Convergence of Stochastic Gradient Descent for analytic target functions

Wed, Jun 9, 2021, 12:00 pm

The One World Seminar on The Mathematics of Machine Learning

Date: Wednesday, June 9, 2021

Time: 12 noon EST (5PM BST / 6PM CEST / 9AM PDT / 10AM MDT / 11AM CDT).

Speaker:  Sebastian Kassing (University of Münster)

The link to the seminar will be sent on Tuesday (and will also be visible on the website just before the talk).

Title: Convergence of Stochastic Gradient Descent for analytic target functions

Abstract: In this talk we discuss almost sure convergence of Stochastic Gradient Descent in discrete and continuous time for a given twice continuously-differentiable target function F. In a first step we give assumptions on the step-sizes and perturbation size to ensure convergence of the target value F and gradient f=DF assuming that f is locally Hölder-continuous. This result entails convergence of the iterates itself in the case where F does not possess a continuum of critical points.

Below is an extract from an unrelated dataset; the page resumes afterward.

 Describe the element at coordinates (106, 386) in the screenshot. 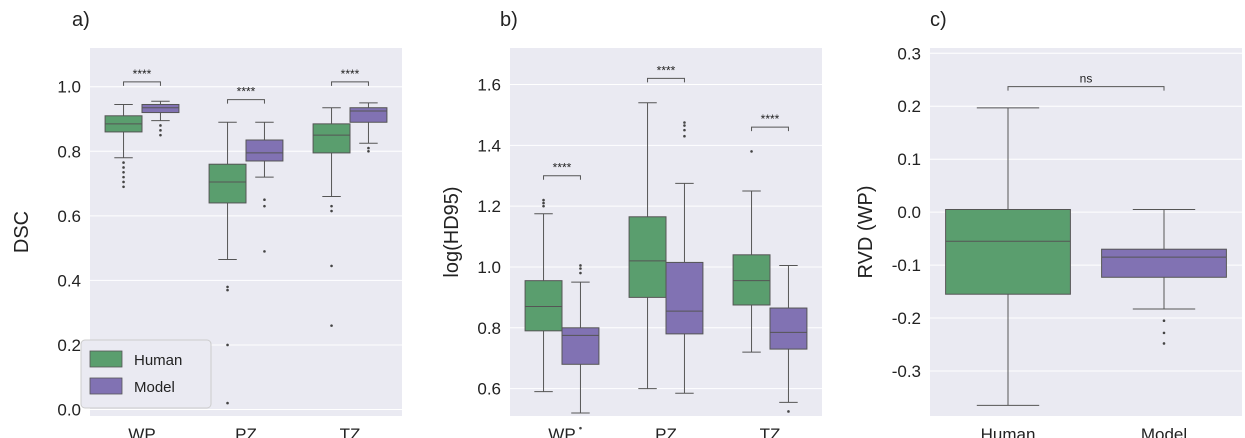

I see `legend-model-swatch` at that location.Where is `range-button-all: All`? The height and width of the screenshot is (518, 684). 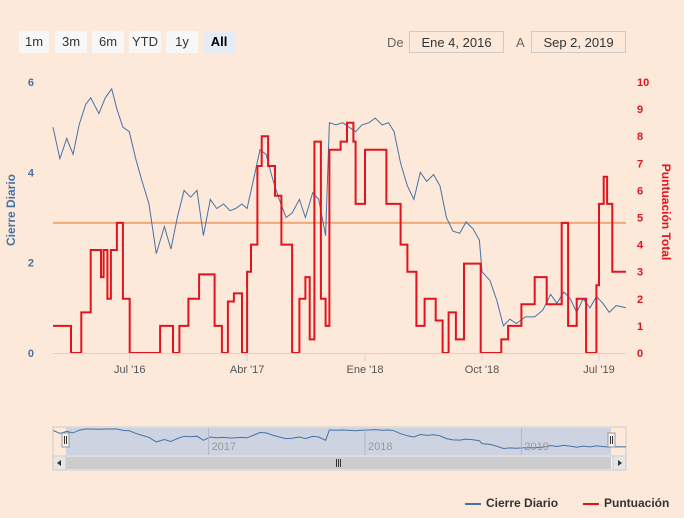 range-button-all: All is located at coordinates (219, 42).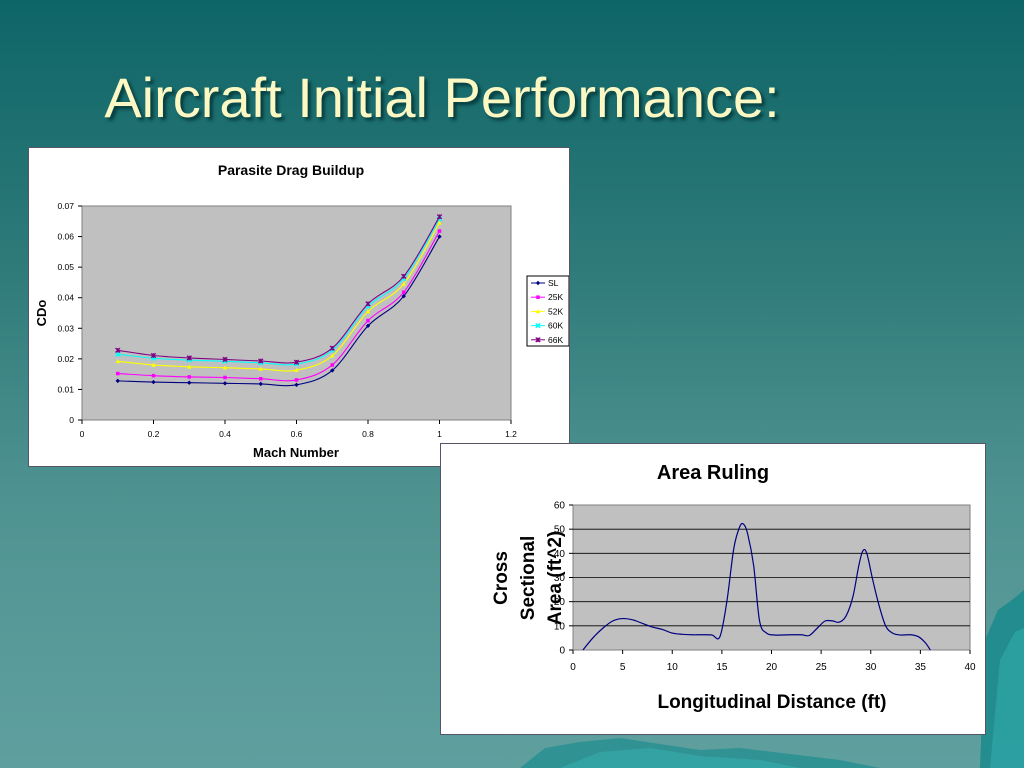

In a general non-convex setting with F possibly containing a rich set of critical points, convergence of the process itself is sometimes taken for granted, but actually is a non-trivial issue as there are solutions to the gradient flow ODE for smooth target functions that stay in a compact set but do not converge. Using the Lojasiewicz-inequality we give sharp bounds on the step-sizes and the size of the perturbation in order to guarantee convergence of the SGD scheme for analytic target functions. Also, we derive the convergence rate of the function value under the assumptions that F satisfies a particular Lojasiewicz-inequality with exponent in [1/2,1).  Finally, we compare the discrete and continuous time results and discuss optimality of the assumptions. This is joint work with Steffen Dereich (WWU Münster).